• _TASK DETAILS_: Starting at the very beginning of the rows below and ending with the line that contains "tap(28, 106)", both included, will you retype those lines word for word and leave out the pictures?
------------------------------
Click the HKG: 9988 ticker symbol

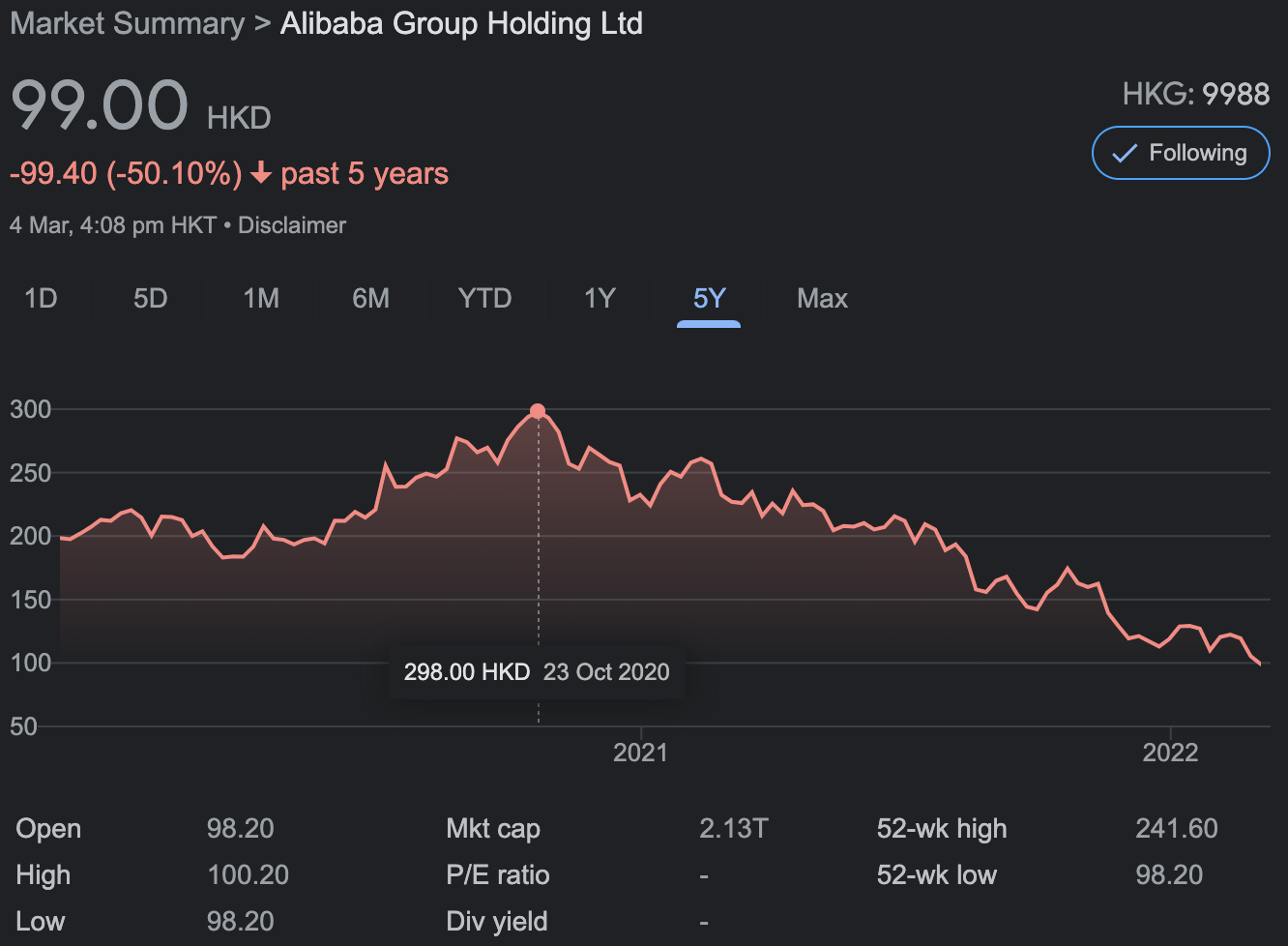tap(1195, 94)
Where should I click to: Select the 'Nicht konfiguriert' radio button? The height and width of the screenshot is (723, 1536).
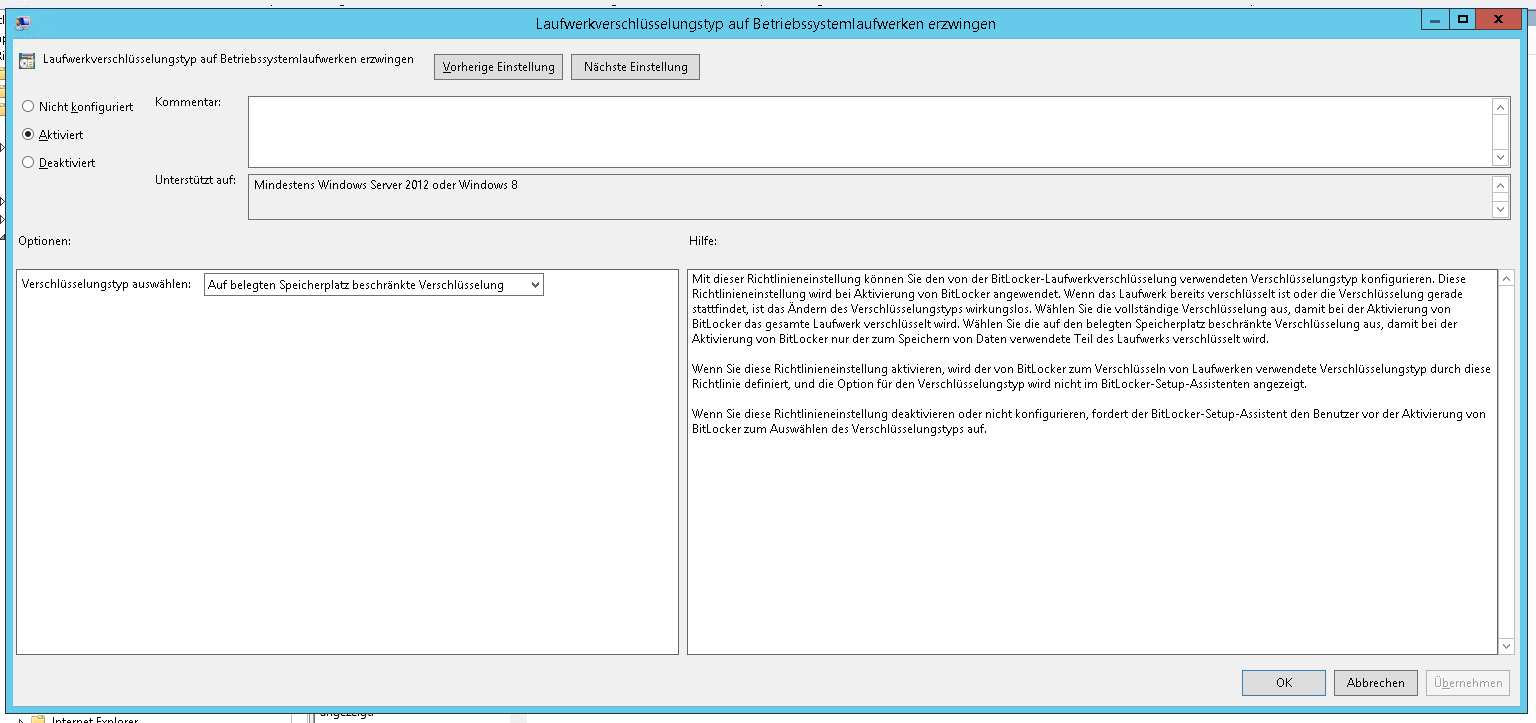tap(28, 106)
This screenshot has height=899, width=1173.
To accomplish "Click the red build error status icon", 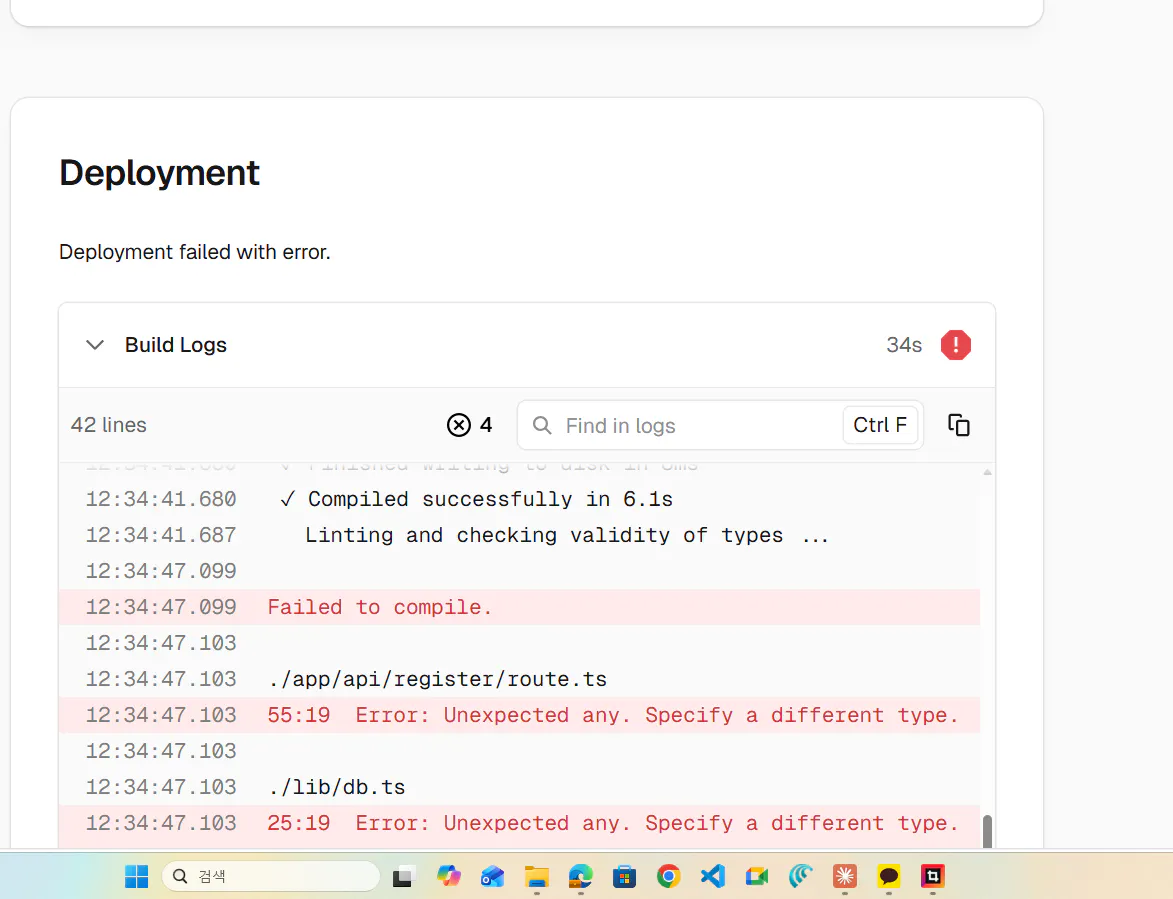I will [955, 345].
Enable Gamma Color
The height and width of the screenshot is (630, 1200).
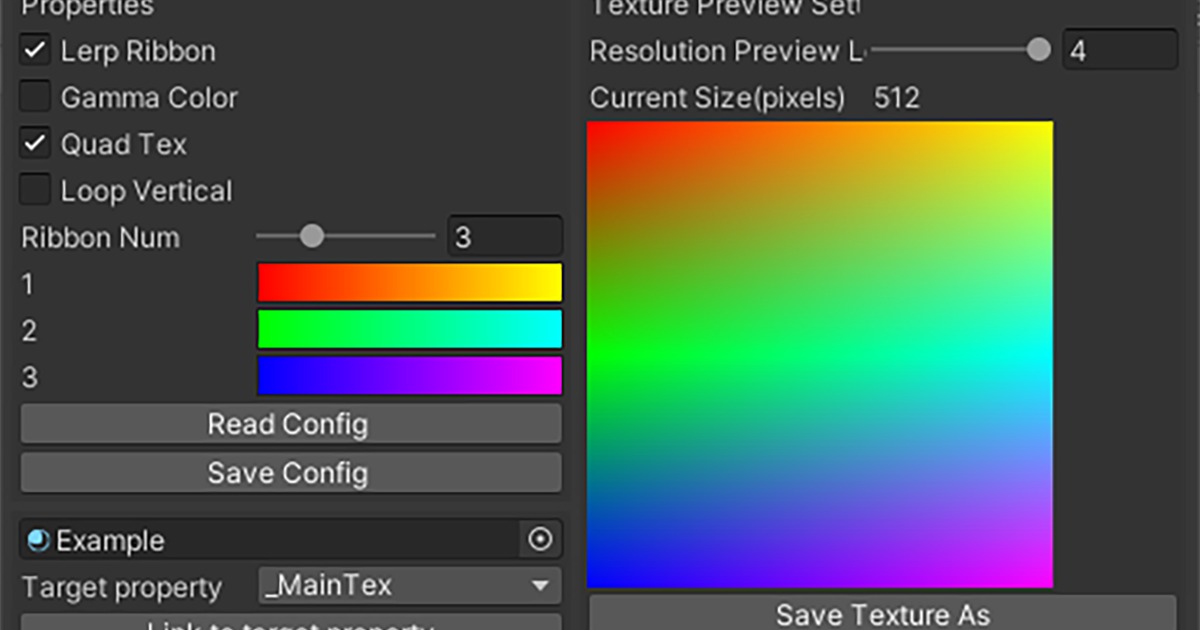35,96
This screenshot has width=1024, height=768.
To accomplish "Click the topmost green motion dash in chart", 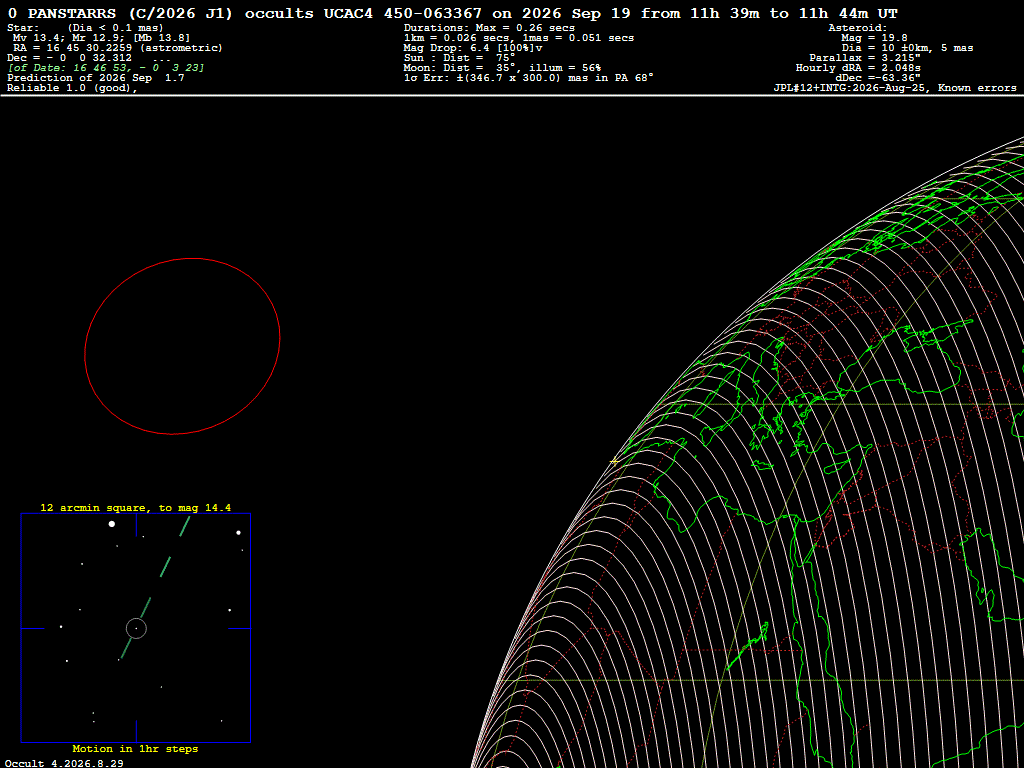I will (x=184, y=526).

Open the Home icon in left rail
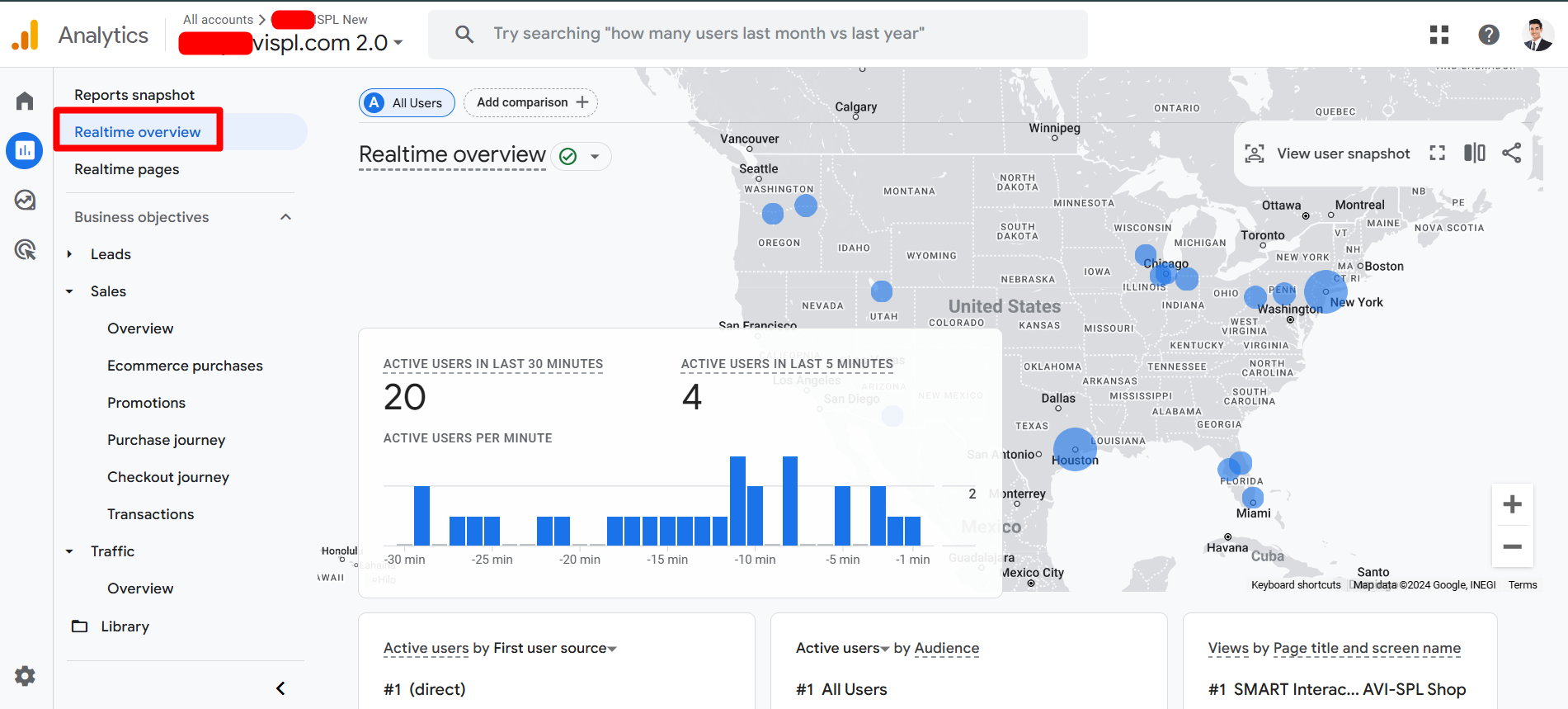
------------------------------
• _FINISHED ANSWER_:
Click the HKG: 9988 ticker symbol

tap(1195, 94)
Where should I click to: Select the 'Nicht konfiguriert' radio button? The height and width of the screenshot is (723, 1536).
tap(28, 106)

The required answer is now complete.